Closing the gaps around IT Compliance, sustainability and First Nation futures.
Closing the gaps around IT Compliance, sustainability and First Nation futures.
Founded in Canberra in 2018, Co-Founders Kurt Gruber and Jamie Miller set out to directly address the nation’s National Agreement to Close the Gap.
Their approach centred on power sharing through a leadership team of both Aboriginal and non-Aboriginal heritage, creating employment opportunities for Aboriginal young people, and leading the charge towards a more sustainable, circular economy.
And so, the Worldview Group, an Indigenous-owned social enterprise headquartered in Canberra, was born.
It started with a simple idea: that secure IT asset disposal could also be a job creation engine for Indigenous Australians overcoming disadvantage.
Today that idea connects three entities in a self-sustaining circular model — where every device decommissioned funds training, employment, and community impact:
Worldview Foundation combines non-Aboriginal and Aboriginal leadership to create training, mentoring, and cultural connection for Aboriginal young people to empower them for future employment opportunities.
WV Technologies is the Indigenous social enterprise arm of Worldview, providing highly secure, industry-leading IT lifecycle services nationally. Graduates from our Worldview Foundation programs go on to find employment at WV Tech.
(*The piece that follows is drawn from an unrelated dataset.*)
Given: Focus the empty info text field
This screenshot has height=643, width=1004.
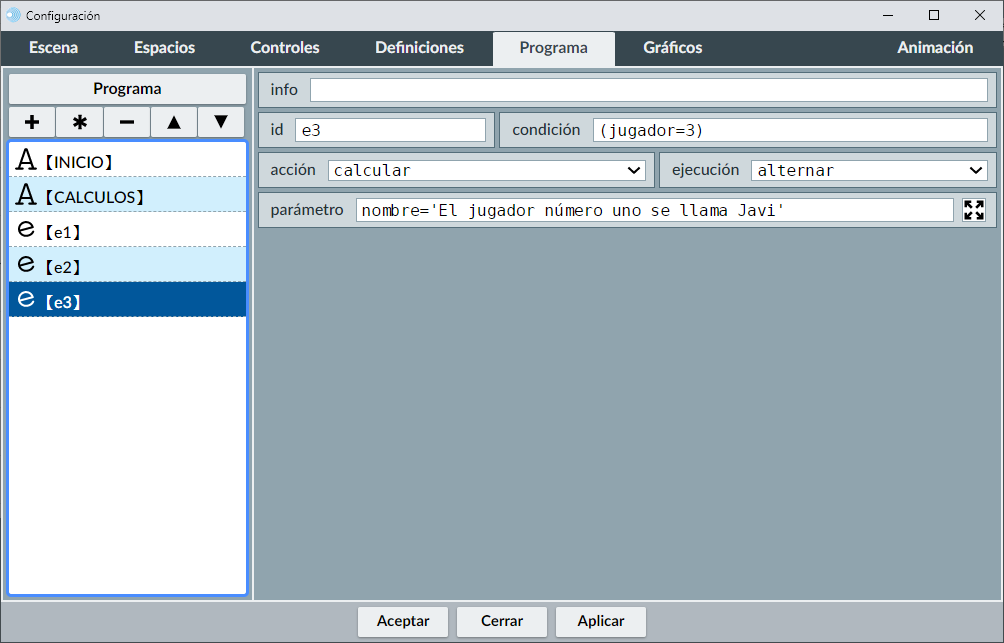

Community Laptops supports the Circular Economy by providing refurbished technology and keeping it out of landfill.
Indigenous empowerment and social impact sit at the heart of all three of our entities and we’ve brought our unique model to our partners, bringing them hard numbers in ESG and RAP reporting, industry leading IT asset disposals, and a fleshed out lifecycle for a retired device – one that includes more than just tossing it into landfill.
WV Technologies and Community Laptops work together to provide funding and employment opportunities for Worldview Foundation graduates, and to share the amazing story of what Worldview Foundation is doing.
A big part of the mission from Worldview Foundation is empowering Indigenous young people through employment, training, mentoring, and cultural connection, with the ultimate goal being that participants from the programs go on to find employment outside of the Foundation and continue on a path of success in their lives.
Teaching these young people how to care for themselves – cooking, filling out paperwork, resilience in the face of adversity, cultural appreciation, and leadership – is key to setting them up for success outside of Worldview Foundation and our social enterprises, WV Technologies and Community Laptops. But after they graduate the program, we don’t just expect them to go out and work – instead, graduates from Worldview Foundation programs are offered a position with WV Tech and Community Laptops. This gives them the opportunity to try employment while still maintaining a strong support network with after-program support from Worldview Foundation, and strong Indigenous leaders within WV Tech and Community Laptops.
And after this, many of our graduates go on to find meaningful work outside WV Tech and Community Laptops, leading successful lives as leaders in their communities, building their careers, and starting families of their own.
All this, just to say, the relationship we have with Worldview Foundation is not just a monetary one, but one that thinks about the journey of Worldview Foundation graduates from start to finish. By creating work for these graduates in the form of resource recovery, recycling, refurbishment, IT asset sanitisation and more, we’re helping them build critical and valuable skills for their future – skills that allow them to move into other industries like construction, banking, IT, sales, and so much more.
When our partners work with us, they know they’re getting a forward thinking social enterprise that connects the dots around IT asset disposal, sustainability, and Indigenous employment.